___ Input ___

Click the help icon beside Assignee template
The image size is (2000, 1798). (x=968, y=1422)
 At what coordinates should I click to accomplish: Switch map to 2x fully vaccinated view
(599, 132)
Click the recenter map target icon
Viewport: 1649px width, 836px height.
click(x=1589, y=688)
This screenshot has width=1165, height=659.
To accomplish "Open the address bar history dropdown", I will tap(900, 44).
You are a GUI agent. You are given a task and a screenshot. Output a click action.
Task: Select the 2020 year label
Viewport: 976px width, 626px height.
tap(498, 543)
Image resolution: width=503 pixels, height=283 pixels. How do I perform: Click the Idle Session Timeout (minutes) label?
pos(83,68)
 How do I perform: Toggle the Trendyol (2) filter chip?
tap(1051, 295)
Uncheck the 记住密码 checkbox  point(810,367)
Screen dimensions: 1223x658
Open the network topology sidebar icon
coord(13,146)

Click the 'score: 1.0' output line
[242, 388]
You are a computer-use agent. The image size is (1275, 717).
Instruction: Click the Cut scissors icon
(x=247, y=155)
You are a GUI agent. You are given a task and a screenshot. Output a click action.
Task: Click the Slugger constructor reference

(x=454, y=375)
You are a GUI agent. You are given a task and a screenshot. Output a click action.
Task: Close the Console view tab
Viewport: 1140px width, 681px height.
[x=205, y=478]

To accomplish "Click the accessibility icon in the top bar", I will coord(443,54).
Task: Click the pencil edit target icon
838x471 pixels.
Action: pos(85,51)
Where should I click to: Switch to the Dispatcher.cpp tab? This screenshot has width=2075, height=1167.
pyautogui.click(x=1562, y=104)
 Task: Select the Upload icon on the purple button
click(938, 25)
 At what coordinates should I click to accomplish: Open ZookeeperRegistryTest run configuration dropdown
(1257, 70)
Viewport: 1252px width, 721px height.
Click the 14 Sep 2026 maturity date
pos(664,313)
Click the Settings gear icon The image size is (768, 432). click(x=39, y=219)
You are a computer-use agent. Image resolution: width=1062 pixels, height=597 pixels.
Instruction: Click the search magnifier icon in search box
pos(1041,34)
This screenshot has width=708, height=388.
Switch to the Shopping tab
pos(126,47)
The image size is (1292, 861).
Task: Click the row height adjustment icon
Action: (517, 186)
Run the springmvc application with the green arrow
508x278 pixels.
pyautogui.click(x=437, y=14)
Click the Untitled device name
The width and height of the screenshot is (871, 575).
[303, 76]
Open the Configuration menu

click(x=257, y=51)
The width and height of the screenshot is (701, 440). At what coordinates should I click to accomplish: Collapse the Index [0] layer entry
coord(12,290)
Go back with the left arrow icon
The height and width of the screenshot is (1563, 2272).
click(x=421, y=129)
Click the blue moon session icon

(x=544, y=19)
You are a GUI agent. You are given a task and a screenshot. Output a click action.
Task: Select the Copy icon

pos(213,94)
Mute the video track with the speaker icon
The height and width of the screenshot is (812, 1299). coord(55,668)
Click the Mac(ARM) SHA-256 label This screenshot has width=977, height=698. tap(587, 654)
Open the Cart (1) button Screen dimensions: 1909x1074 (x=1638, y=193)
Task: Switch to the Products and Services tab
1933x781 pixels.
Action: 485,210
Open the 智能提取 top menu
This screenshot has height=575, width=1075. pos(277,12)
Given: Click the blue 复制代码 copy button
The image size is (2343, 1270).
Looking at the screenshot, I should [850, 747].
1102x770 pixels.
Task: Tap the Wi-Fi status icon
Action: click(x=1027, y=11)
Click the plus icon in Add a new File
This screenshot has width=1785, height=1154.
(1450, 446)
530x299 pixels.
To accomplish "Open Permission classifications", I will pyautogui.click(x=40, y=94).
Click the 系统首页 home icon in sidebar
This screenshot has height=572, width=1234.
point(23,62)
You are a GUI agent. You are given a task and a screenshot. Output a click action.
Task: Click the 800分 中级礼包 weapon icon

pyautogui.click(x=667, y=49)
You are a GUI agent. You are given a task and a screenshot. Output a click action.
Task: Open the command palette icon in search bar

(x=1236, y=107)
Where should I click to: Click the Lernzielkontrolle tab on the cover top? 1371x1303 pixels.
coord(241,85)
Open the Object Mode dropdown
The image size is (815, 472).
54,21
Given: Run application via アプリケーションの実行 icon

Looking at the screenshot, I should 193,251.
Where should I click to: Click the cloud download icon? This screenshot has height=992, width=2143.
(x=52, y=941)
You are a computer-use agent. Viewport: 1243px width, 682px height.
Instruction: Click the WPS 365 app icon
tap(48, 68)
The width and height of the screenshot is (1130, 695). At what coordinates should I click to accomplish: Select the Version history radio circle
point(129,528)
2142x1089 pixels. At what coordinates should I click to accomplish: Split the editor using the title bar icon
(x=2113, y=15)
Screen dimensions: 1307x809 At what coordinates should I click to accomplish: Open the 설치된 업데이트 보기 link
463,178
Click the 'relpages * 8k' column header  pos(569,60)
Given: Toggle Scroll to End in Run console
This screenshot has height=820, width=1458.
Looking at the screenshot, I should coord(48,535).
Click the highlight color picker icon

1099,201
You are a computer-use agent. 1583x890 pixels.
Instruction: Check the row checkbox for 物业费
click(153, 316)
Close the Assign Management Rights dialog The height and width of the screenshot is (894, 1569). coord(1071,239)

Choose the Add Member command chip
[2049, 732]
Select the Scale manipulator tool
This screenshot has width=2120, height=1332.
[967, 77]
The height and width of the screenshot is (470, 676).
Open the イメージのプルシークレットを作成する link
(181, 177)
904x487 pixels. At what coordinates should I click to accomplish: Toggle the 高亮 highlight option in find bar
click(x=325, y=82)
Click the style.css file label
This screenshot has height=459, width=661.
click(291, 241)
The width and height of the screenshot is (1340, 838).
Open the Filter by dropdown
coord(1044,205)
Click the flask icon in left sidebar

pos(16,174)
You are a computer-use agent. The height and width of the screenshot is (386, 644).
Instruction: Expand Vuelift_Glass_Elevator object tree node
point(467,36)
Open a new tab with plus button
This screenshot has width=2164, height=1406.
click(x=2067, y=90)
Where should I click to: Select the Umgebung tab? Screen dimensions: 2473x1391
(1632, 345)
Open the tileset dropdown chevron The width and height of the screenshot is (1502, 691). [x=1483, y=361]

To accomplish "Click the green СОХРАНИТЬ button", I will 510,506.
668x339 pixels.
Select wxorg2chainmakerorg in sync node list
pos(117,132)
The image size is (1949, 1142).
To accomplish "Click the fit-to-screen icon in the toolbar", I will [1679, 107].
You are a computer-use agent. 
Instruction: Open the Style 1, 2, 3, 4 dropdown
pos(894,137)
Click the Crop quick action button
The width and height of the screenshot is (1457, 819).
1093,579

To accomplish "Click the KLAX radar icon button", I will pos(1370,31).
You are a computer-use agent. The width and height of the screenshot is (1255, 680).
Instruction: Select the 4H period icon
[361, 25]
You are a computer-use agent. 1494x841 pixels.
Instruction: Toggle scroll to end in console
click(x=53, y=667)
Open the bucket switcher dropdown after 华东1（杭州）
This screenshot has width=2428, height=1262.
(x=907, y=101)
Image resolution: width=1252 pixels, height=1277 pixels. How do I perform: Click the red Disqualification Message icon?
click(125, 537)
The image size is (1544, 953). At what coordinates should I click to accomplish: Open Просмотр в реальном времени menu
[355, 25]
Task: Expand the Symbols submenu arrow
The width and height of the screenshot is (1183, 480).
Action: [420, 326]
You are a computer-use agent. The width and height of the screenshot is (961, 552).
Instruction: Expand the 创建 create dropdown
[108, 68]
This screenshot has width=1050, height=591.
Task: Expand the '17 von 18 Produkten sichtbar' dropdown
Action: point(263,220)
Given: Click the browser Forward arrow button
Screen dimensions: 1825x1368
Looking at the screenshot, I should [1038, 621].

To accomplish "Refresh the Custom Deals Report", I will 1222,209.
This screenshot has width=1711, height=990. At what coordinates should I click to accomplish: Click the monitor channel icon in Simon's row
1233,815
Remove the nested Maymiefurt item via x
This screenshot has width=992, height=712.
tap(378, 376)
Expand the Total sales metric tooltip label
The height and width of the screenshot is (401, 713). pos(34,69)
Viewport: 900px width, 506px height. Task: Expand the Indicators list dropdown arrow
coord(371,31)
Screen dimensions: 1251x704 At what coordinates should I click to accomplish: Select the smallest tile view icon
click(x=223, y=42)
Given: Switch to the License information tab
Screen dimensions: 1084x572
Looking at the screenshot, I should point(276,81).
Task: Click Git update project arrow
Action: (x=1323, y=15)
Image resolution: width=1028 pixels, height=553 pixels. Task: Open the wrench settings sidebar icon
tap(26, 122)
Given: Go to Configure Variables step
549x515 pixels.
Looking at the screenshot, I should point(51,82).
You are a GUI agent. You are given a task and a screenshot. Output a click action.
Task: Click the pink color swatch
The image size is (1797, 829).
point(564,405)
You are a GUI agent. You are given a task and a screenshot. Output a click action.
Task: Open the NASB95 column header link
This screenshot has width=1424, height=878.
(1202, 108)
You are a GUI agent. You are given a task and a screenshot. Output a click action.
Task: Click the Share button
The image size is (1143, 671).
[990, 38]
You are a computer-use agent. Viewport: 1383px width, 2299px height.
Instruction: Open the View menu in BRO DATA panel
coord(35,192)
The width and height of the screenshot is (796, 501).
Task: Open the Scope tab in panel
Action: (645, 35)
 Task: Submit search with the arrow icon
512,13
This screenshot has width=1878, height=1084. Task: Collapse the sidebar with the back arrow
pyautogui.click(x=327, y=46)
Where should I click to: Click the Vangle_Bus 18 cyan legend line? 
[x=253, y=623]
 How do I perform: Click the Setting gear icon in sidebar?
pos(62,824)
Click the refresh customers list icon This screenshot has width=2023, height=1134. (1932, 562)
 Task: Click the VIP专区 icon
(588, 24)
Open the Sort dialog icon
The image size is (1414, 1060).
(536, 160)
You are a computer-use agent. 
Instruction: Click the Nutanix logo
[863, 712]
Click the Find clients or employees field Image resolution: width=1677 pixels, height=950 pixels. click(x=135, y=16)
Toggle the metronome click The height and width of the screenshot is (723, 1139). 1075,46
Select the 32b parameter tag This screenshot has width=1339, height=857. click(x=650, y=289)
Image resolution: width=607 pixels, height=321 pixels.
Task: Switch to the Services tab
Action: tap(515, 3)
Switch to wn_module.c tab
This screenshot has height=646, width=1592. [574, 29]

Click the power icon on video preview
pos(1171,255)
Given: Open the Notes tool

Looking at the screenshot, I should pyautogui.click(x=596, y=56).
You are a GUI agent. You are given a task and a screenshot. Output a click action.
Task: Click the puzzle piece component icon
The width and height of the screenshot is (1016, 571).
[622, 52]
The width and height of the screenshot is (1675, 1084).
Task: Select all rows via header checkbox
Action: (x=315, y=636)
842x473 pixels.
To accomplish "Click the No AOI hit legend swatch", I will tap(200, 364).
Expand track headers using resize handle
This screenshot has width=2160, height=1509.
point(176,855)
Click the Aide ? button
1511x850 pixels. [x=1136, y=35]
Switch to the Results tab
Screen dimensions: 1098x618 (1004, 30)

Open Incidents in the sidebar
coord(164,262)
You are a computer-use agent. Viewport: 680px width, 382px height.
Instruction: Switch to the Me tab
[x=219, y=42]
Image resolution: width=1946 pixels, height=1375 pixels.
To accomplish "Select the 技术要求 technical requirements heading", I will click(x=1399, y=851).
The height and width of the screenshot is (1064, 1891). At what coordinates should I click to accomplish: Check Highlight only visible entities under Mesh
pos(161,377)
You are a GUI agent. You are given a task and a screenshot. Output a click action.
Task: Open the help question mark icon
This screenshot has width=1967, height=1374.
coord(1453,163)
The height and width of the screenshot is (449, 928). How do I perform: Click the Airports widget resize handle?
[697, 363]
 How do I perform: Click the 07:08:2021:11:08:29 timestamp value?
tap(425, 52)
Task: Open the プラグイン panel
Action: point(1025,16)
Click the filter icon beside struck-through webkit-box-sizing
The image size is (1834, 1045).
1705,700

___

**Exercise objective**
Copy each line from the data that features the string "Close".

**Solution to this exercise**
Task: Close the Console view tab
Close the Assign Management Rights dialog The height and width of the screenshot is (894, 1569). coord(1071,239)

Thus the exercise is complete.